** PROVIDED MATERIAL follows **
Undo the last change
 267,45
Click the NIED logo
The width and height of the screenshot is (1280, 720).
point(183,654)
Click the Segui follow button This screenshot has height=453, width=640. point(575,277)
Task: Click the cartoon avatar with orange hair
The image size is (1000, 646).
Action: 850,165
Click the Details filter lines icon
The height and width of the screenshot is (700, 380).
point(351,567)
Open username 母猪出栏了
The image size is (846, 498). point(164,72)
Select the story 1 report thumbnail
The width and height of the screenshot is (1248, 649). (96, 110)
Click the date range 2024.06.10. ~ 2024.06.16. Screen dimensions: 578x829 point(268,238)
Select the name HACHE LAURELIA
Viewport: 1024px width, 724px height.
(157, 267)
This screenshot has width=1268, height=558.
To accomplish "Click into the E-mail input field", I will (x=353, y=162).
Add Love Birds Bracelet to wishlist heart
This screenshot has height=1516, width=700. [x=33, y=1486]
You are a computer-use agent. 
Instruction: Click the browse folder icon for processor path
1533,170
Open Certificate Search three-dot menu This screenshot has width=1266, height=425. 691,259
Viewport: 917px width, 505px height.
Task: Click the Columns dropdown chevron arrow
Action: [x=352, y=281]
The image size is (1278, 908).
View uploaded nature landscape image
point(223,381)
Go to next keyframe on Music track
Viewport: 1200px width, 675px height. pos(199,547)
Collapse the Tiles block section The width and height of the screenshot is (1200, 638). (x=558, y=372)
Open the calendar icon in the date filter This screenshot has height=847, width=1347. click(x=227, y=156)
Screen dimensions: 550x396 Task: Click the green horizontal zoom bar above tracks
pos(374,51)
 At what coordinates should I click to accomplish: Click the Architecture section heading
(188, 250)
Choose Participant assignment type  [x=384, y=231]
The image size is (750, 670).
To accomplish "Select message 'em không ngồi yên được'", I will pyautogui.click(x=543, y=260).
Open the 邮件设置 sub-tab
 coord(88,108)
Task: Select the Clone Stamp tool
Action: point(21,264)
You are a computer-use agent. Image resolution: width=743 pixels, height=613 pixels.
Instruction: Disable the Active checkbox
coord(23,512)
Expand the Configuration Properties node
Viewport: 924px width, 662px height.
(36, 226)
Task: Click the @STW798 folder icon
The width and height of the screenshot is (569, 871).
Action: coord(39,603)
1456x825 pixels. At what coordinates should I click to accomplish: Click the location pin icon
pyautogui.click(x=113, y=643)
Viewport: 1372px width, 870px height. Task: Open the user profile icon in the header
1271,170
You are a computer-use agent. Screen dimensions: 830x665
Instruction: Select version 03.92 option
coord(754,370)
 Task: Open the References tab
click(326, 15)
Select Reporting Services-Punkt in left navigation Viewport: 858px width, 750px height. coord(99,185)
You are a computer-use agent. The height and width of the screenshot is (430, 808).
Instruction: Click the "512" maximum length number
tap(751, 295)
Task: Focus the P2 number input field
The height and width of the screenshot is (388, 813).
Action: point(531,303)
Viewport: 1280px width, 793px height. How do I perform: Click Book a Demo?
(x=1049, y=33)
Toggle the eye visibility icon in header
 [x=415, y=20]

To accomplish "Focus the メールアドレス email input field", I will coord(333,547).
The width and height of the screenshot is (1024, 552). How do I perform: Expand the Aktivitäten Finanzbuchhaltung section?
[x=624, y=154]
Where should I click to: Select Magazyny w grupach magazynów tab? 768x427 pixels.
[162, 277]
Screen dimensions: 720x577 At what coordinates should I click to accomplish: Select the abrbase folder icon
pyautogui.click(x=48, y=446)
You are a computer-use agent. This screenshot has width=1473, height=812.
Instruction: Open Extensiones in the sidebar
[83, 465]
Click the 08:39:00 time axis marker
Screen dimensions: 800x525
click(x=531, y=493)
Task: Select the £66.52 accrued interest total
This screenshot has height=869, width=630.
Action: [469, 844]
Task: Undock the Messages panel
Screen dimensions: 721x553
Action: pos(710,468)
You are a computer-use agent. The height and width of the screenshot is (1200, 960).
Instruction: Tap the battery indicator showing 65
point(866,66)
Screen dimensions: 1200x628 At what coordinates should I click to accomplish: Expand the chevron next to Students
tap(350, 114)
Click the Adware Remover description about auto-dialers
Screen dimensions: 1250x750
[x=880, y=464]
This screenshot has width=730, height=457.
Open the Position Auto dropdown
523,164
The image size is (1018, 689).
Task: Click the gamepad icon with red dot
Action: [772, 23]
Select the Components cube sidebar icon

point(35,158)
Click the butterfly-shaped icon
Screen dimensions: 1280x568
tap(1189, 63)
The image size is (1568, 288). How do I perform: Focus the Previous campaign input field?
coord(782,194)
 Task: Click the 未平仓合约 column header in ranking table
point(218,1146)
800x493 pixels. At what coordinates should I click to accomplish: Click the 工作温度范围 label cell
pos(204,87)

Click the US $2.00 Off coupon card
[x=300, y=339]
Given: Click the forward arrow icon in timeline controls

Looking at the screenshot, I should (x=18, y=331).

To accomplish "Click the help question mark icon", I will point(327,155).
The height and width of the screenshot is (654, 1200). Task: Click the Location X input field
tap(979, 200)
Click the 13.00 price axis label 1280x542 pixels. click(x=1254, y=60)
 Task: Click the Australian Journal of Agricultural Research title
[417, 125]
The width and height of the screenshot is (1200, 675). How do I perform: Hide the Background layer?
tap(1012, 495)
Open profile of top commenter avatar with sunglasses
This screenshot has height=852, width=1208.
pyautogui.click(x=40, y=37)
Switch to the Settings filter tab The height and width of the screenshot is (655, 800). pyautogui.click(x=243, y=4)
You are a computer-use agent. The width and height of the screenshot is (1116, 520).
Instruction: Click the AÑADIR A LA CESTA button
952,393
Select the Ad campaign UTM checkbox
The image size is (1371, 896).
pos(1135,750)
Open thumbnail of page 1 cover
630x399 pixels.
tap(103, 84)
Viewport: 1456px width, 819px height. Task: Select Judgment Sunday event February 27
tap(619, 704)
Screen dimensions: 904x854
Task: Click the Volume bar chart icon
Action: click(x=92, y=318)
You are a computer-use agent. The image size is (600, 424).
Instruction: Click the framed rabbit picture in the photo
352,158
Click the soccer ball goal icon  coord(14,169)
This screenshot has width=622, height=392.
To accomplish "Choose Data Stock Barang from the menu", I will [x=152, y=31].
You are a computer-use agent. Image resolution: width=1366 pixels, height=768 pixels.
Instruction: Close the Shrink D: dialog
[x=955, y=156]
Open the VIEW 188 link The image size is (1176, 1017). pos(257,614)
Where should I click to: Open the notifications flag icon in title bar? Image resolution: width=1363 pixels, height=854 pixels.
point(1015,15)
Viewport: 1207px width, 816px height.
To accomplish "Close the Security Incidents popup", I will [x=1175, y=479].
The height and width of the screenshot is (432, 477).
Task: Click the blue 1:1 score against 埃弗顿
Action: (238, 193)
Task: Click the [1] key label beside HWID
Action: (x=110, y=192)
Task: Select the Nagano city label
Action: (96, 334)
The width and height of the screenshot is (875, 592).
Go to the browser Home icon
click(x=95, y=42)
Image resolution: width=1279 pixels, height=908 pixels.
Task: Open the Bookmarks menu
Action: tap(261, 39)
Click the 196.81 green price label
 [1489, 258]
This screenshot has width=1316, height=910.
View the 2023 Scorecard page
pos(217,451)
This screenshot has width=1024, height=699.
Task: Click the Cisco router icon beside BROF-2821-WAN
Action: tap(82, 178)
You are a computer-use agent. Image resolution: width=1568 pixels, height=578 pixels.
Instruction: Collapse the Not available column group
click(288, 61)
** End of PROVIDED MATERIAL **
- WHAT YOU NEED TO DO -
When a line of the records holds the word "Choose", copy that line.

- ANSWER FOR THE TASK -
Choose Participant assignment type  [x=384, y=231]
To accomplish "Choose Data Stock Barang from the menu", I will [x=152, y=31].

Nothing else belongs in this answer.